* **TASK ITEM**
In the records below, begin at the line containing "The image size is (1340, 896)." and end at the line containing "You are a computer-use agent. 1568x780"; quote every line in that span exactly, including both boundary lines, and no others.
·····
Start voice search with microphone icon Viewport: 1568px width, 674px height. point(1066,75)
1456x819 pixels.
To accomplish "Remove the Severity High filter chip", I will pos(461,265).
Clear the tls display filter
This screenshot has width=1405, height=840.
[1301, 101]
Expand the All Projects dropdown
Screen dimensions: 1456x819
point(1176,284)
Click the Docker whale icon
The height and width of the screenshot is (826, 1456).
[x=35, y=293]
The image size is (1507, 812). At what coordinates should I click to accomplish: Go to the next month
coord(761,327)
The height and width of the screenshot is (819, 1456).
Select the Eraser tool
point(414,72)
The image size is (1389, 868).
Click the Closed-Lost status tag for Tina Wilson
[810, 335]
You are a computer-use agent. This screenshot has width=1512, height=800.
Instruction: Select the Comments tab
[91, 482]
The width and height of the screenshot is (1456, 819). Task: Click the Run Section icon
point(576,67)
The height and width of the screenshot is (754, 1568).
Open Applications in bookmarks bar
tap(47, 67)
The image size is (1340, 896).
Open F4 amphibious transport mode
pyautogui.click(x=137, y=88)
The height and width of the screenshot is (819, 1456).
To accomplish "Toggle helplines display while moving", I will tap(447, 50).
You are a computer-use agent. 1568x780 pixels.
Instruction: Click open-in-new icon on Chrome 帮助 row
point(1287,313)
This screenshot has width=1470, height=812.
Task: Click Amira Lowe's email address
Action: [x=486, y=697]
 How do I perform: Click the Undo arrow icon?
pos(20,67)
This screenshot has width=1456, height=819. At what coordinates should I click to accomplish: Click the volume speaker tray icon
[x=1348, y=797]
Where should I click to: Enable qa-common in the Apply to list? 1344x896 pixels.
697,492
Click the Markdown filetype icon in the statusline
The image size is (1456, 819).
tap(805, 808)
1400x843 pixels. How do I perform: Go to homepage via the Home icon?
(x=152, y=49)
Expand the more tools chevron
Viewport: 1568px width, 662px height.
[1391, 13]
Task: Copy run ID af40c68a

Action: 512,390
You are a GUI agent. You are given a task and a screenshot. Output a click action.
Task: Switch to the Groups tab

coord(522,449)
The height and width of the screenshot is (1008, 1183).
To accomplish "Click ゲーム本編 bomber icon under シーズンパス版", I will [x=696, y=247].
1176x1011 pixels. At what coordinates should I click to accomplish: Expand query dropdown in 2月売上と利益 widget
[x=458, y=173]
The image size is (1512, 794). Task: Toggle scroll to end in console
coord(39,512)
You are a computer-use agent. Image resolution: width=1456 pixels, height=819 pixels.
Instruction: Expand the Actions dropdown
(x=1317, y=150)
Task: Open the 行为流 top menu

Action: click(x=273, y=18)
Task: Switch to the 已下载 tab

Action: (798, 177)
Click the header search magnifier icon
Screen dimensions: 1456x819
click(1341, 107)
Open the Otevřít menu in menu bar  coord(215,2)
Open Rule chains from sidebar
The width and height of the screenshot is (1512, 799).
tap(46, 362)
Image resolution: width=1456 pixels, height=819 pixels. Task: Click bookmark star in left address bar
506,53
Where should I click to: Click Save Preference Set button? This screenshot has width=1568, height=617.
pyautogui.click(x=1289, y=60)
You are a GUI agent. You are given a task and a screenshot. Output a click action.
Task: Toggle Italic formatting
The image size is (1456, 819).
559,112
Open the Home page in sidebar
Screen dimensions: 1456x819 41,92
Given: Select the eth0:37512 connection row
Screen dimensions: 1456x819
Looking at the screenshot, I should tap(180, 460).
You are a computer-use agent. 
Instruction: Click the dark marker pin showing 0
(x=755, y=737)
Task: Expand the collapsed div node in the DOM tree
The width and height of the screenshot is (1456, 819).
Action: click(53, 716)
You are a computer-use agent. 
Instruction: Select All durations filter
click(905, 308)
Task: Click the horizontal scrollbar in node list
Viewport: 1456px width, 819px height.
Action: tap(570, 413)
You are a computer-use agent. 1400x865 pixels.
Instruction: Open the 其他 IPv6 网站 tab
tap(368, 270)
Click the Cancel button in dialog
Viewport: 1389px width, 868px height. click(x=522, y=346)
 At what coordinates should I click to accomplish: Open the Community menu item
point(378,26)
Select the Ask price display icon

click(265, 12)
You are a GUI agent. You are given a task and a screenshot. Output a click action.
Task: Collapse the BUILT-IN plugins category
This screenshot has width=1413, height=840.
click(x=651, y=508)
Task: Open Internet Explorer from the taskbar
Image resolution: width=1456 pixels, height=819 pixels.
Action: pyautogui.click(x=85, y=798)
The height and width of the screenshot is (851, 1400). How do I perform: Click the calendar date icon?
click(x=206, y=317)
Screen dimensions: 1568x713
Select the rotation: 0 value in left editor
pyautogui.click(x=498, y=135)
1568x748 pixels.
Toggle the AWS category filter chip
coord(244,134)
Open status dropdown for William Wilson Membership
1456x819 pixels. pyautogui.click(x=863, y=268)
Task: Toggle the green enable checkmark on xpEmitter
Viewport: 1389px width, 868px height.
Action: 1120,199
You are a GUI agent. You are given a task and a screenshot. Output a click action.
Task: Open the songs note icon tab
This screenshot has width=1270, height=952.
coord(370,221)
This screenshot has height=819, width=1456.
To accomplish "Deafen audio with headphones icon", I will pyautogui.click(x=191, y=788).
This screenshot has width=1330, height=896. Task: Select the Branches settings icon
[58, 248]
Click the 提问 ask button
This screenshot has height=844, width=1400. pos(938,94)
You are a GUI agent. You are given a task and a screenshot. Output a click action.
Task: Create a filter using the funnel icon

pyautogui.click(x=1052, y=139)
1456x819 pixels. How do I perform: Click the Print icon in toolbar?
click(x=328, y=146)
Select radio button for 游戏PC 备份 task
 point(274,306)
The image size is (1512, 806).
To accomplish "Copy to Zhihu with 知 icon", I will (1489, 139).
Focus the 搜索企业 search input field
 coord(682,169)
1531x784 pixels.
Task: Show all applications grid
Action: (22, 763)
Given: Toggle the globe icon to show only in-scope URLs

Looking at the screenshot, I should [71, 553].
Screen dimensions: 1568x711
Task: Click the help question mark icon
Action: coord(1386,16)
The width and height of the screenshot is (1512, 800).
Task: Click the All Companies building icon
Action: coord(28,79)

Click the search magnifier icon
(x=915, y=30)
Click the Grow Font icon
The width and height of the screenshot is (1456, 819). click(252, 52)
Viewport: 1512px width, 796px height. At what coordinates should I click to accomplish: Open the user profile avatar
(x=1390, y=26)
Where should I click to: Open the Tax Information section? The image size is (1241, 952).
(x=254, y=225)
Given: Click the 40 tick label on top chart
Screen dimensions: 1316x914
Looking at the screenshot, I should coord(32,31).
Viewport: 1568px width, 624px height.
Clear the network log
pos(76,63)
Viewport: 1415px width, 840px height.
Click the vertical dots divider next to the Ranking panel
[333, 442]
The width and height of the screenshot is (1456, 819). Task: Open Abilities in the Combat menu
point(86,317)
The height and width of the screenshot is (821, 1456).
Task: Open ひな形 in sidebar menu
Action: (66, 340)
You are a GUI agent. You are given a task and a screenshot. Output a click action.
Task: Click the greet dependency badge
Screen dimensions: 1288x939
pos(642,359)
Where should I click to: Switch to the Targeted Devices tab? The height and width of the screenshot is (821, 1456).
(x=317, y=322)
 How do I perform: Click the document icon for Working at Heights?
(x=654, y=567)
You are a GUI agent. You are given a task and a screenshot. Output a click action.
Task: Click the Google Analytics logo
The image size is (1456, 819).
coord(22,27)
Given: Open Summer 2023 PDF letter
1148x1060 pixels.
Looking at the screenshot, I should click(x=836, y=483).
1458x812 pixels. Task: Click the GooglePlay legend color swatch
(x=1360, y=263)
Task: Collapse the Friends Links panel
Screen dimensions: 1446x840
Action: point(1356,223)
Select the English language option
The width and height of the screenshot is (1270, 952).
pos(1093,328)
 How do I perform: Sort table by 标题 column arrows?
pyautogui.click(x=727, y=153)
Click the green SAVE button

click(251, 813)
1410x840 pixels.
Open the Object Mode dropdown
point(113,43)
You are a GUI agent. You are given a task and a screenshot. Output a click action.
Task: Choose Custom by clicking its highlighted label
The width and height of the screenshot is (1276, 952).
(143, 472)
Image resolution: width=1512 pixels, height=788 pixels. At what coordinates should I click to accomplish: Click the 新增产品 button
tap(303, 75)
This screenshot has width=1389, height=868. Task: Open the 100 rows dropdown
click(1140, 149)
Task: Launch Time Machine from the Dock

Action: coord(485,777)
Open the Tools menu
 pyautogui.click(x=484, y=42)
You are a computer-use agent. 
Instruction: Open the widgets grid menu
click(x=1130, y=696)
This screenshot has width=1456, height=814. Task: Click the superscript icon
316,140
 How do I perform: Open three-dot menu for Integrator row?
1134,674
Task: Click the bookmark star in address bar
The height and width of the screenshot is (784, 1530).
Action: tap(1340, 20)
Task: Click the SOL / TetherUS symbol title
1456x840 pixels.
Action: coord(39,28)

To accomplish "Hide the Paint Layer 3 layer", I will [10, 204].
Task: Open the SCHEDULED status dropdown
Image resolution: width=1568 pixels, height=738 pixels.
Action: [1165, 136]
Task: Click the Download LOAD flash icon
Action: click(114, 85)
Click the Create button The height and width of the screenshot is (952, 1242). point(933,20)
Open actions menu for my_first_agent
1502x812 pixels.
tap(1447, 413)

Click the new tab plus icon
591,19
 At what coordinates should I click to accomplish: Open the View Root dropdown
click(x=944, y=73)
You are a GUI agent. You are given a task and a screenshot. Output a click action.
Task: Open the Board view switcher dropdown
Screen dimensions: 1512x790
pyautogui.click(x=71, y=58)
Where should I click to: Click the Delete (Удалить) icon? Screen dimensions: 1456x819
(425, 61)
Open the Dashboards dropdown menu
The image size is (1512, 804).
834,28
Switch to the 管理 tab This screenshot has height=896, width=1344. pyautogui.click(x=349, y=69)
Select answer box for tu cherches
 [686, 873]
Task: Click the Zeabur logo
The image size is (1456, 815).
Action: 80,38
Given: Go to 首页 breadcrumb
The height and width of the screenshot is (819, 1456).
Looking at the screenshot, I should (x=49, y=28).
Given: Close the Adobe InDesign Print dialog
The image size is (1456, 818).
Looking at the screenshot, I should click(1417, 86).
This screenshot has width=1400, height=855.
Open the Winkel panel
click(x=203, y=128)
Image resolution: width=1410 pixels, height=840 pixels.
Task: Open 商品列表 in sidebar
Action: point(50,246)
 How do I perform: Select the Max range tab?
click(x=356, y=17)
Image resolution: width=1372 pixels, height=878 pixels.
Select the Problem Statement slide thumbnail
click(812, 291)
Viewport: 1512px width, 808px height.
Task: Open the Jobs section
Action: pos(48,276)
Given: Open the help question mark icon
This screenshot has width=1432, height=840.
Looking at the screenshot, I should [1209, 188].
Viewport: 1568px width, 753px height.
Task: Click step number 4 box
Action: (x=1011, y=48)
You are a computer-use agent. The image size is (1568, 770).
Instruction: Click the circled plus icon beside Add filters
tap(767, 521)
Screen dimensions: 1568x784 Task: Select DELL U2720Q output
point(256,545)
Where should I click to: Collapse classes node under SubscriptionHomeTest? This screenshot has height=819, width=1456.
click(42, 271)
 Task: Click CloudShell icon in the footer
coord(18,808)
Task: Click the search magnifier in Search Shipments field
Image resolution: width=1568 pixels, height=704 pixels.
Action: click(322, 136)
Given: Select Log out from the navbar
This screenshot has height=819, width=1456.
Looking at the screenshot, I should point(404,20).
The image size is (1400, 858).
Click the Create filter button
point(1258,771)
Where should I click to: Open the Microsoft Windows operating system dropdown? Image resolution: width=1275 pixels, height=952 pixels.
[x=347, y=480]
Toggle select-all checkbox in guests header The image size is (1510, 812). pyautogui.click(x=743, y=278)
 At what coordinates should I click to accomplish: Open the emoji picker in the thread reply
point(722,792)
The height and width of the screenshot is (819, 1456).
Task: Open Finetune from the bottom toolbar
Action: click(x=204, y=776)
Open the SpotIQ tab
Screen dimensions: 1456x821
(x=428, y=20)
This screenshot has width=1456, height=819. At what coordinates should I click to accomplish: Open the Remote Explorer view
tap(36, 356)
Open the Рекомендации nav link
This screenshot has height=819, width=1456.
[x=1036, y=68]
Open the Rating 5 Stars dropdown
·····
* **ANSWER TO THIS PROBLEM**
The image size is (1340, 896).
Open F4 amphibious transport mode
pyautogui.click(x=137, y=88)
The height and width of the screenshot is (819, 1456).
To accomplish "Toggle helplines display while moving", I will tap(447, 50).
You are a computer-use agent. 1568x780 pixels.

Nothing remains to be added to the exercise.